Sunday, September 13, 2009

How do you say AGITATION b'Ivrit?

One of the classes I'm taking is a social justice track, which in addition to class 2 days a week includes guest speakers, tiyulum (trips), and coordinating the volunteering for Pardes students. Today we had a guest speaker, Rabbi Levi Lauer. It was INCREDIBLY agitational, a real shofar blast and wake up call, apropos to this week leading up to Rosh Hashanah. Levi is the director of Atzum (, an Israeli non-profit organization working with the families of terror victims, Righteous Gentiles, and against human sex trafficking in Israel, and he was also the dean of Pardes for several years.

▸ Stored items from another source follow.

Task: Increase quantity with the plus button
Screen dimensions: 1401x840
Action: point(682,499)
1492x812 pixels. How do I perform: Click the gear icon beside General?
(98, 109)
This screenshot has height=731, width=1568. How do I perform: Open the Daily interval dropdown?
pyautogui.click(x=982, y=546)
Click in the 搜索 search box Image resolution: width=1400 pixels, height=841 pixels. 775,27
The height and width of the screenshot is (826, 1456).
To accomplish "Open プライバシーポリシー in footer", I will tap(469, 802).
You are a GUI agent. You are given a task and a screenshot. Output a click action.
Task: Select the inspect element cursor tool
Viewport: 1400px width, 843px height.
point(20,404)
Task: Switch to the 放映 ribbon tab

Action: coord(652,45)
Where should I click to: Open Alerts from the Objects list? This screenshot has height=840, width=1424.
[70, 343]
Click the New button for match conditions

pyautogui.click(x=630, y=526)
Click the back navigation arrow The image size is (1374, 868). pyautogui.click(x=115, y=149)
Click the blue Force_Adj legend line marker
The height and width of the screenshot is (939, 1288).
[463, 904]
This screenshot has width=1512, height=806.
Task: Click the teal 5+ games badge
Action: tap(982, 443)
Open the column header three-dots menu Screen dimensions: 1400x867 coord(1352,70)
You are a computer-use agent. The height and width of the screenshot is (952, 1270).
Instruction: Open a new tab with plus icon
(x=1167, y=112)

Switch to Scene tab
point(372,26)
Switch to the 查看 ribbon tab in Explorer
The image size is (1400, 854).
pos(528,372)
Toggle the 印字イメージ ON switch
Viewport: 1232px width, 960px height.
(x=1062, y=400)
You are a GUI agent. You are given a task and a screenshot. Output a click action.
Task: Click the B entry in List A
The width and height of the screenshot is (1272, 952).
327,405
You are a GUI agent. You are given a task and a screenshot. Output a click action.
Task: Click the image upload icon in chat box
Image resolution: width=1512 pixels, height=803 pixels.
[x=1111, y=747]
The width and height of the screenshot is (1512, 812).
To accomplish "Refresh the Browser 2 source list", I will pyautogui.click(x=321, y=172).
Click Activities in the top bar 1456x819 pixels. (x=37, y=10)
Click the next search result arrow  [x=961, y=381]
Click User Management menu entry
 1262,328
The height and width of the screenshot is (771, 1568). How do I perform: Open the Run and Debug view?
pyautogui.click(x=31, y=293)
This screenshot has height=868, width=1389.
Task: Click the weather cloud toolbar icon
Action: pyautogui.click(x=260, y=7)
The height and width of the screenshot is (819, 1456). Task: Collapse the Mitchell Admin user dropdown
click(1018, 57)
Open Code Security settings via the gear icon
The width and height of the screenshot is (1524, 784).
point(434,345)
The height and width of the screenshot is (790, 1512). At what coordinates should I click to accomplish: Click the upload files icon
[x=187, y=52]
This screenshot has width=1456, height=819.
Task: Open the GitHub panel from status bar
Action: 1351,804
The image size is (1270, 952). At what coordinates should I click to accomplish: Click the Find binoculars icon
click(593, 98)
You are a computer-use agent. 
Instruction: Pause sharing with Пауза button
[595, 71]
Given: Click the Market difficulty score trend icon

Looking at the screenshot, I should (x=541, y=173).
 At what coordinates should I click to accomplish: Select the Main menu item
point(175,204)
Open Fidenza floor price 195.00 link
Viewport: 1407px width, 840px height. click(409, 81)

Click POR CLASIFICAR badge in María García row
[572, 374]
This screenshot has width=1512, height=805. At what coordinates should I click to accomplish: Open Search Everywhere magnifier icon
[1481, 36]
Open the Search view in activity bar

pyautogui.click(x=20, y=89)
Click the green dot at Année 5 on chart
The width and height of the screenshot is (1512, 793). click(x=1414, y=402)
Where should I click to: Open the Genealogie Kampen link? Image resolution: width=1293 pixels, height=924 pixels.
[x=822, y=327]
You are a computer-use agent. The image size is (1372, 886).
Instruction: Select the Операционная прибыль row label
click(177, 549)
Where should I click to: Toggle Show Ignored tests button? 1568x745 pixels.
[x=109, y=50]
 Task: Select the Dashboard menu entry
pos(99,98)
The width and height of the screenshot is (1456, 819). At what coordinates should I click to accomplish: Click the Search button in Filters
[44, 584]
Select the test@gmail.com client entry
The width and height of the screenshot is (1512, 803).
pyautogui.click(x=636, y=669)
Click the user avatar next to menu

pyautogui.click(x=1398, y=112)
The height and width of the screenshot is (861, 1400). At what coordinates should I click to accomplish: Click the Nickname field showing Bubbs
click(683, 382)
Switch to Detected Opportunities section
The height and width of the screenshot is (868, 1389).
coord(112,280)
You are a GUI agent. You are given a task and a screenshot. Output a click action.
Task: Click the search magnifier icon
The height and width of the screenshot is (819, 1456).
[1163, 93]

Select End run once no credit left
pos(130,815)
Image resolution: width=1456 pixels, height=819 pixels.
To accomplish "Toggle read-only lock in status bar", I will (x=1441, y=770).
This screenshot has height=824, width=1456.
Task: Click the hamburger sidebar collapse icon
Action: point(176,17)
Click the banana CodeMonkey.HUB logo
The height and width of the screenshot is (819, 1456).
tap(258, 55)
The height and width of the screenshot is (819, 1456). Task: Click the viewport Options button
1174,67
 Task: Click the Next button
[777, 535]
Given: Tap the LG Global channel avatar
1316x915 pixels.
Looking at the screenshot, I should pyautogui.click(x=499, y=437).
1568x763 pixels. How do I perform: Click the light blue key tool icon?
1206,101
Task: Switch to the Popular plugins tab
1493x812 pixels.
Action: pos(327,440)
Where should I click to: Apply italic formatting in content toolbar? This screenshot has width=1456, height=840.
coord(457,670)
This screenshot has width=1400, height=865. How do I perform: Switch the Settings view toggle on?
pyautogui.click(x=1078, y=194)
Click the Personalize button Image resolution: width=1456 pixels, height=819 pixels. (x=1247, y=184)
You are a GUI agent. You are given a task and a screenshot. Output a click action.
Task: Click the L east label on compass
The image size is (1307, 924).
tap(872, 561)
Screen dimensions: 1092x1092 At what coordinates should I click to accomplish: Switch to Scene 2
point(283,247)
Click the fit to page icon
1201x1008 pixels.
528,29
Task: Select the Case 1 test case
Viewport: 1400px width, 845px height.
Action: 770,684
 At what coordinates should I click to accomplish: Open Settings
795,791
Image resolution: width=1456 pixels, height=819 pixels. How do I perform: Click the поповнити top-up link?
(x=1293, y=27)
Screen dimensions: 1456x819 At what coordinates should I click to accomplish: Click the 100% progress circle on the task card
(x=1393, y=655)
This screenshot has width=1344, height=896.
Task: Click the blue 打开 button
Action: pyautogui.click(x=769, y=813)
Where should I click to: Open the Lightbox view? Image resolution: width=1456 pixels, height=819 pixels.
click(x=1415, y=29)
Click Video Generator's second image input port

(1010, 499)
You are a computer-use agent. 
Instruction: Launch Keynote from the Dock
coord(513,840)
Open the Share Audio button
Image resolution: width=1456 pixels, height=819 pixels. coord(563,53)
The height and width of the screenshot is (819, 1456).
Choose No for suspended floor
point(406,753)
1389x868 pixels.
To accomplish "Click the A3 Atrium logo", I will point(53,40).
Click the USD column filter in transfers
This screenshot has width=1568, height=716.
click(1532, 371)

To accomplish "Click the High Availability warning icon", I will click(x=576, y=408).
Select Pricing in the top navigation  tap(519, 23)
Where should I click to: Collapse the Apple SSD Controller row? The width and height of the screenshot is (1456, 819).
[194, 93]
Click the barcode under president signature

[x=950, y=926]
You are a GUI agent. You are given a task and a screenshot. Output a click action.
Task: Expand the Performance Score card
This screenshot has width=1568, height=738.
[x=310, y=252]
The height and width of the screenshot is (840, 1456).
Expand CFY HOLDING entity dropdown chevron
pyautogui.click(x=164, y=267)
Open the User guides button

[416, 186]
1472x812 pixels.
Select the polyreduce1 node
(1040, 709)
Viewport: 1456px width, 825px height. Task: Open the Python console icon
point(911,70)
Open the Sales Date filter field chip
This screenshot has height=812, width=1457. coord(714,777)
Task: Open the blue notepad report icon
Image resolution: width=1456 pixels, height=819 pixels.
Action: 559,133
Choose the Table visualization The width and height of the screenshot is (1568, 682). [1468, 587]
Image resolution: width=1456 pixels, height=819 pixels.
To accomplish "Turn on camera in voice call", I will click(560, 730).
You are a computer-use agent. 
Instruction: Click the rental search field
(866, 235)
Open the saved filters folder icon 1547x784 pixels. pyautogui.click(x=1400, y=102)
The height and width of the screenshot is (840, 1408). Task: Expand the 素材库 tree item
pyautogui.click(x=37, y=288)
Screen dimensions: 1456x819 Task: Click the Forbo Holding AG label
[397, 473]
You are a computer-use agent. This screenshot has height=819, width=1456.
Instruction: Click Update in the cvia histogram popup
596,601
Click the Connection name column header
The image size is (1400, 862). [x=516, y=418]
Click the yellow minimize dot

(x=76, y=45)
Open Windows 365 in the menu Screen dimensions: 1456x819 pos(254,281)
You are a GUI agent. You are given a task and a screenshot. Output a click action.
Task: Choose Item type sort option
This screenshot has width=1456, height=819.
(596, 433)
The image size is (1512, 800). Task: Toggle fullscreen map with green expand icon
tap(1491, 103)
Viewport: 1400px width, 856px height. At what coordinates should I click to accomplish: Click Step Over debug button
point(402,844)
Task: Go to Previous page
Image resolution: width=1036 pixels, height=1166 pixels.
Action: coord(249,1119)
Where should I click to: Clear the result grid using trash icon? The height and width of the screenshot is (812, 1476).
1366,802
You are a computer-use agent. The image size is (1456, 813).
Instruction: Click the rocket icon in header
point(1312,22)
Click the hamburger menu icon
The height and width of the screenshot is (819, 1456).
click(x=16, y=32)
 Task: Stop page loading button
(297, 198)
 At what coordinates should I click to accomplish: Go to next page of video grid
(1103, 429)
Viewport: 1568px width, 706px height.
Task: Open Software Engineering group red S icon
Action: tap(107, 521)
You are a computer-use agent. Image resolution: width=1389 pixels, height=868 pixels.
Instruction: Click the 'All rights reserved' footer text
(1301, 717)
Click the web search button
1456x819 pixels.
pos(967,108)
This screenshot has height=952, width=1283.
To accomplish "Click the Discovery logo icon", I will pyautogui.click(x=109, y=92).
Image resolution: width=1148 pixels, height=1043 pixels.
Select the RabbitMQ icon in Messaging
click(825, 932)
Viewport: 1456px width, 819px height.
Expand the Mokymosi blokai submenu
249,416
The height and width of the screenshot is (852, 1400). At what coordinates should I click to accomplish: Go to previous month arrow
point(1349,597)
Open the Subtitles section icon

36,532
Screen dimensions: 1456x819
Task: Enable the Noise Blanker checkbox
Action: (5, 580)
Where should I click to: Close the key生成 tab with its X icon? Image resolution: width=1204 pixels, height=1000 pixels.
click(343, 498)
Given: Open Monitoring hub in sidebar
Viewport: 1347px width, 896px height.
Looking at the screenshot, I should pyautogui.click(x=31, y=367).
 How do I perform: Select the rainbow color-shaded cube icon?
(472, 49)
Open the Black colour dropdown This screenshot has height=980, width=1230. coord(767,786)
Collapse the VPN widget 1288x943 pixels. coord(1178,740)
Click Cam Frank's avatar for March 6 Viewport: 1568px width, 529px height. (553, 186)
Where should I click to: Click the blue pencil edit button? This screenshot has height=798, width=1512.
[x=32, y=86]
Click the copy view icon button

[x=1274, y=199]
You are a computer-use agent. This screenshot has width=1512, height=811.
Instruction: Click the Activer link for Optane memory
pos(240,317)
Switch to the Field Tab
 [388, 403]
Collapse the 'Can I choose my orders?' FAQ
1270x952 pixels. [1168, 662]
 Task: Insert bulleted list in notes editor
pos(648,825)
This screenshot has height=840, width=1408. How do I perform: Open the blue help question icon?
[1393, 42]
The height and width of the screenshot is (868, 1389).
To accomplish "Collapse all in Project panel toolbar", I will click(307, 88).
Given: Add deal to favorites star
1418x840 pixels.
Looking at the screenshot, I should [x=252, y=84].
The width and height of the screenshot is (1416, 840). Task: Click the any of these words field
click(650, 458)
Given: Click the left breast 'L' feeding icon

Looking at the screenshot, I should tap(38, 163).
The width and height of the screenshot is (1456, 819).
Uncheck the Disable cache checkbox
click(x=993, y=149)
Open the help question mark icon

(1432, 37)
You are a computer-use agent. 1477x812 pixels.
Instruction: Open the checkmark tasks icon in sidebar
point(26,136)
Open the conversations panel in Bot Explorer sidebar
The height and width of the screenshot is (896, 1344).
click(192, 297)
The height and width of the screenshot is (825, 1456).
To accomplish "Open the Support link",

Major points of what he said that really resonated with me, that I’m still mulling over:

  • The search for meaning is more of a Jewish value than comfort – this is incredibly counter-cultural in Western culture
  • We exist only as we exist in relationship with the Other (Levinas)
  • Never look into the eyes of another human being unless you’re prepared to take full responsibility for them (Peter Singer)
  • B’tzelem elohim nivra adam – not “human was created in the image of God,” but “for the sake of God’s image you were created”
  • It is theologically obscene to think that God cares if you turn on the lights on Shabbat but not if you care about Rwanda (for example)
  • You need to have courage to fail – justice is brought into the world when we take on things, b’chol l’vav’cha, b’chol naf’sh’cha, b’chol m’odecha (with all your heart, with all your soul, with all your m'od - loosely translated as all of your all), that are TOO BIG and fail – but in the failing, we put justice into the hands of those who didn’t have it before
  • God is relational: if God addresses you, it is an invitation to DEBATE, not to assent
  • Hineni = here I am, ready for existential debate
  • one of the best parts of Jewish culture is debate, one of the worst is the notion that words will suffice
  • the real (dangerous) power of words is that they are so powerful that they dull you to the pain and the bodies in the street
  • Tanach (from Genesis to Deuteronomy to Chronicles) is the story of God’s withdrawal from the world in order to make room for human agency
  • There is no personal salvation in Judaism – why it’s so hard to be a Jew – it’s all collective – my salvation is bound up with my next door neighbor…there is either interdependence or stagnation
  • Chevruta can be an internalization of the idea that we are created to be in relationship
  • move Torah and learning to the street – live it, study Torah in order to make the world a better place
  • before praying the Amidah, Rabbi Lauer asks himself, “did I do anything in the past 24 hours that merits asking God for ANYTHING?”
  • that you’ll never do well enough is not an excuse to not do better – all or nothing will always lead to nothing

All of these points were incredibly agitational and he was a very charismatic speaker. But what happens tomorrow? My class was very shook up and agitated for the rest of the afternoon…but what is different now that we’ve heard this? I've heard Ruth Messinger speak on several occasions, and she always agitates me - but my behavior never changes the next day. One classmate asked if I still wanted to be a rabbi after hearing that, and my answer was emphatically yes. I deeply feel that by being a rabbi in a congregation, helping that community be in relationship with the Other and act on their values, through which we search for meaning in our collective Jewish life, then more justice is brought into the world.

The question I’m wrestling with now, in this week prior to the High Holidays, is how my study of Torah this year, Torah study that is purely for the sake of learning, can make the world a better place. How do I live my life (because this isn’t a year off from my life), no matter what I am primarily engaged in (learning, grad school, working, etc.) in a way that brings justice to the world?

Ultimately, much of what Rabbi Lauer said today is that it is more important to walk the walk than only talk the talk. 6-7 years from now, I don’t want to stand on a bimah on Rosh Hashanah and talk the talk. How will I walk the walk in this coming year? How will I be in relationship with the Other? How will I bring my Torah learning, that I am loving so much, to the street and live it?

(Shout-out to Christopher, who asked about classes and if I'd be writing about them in the blog! Best chevru-team ever!)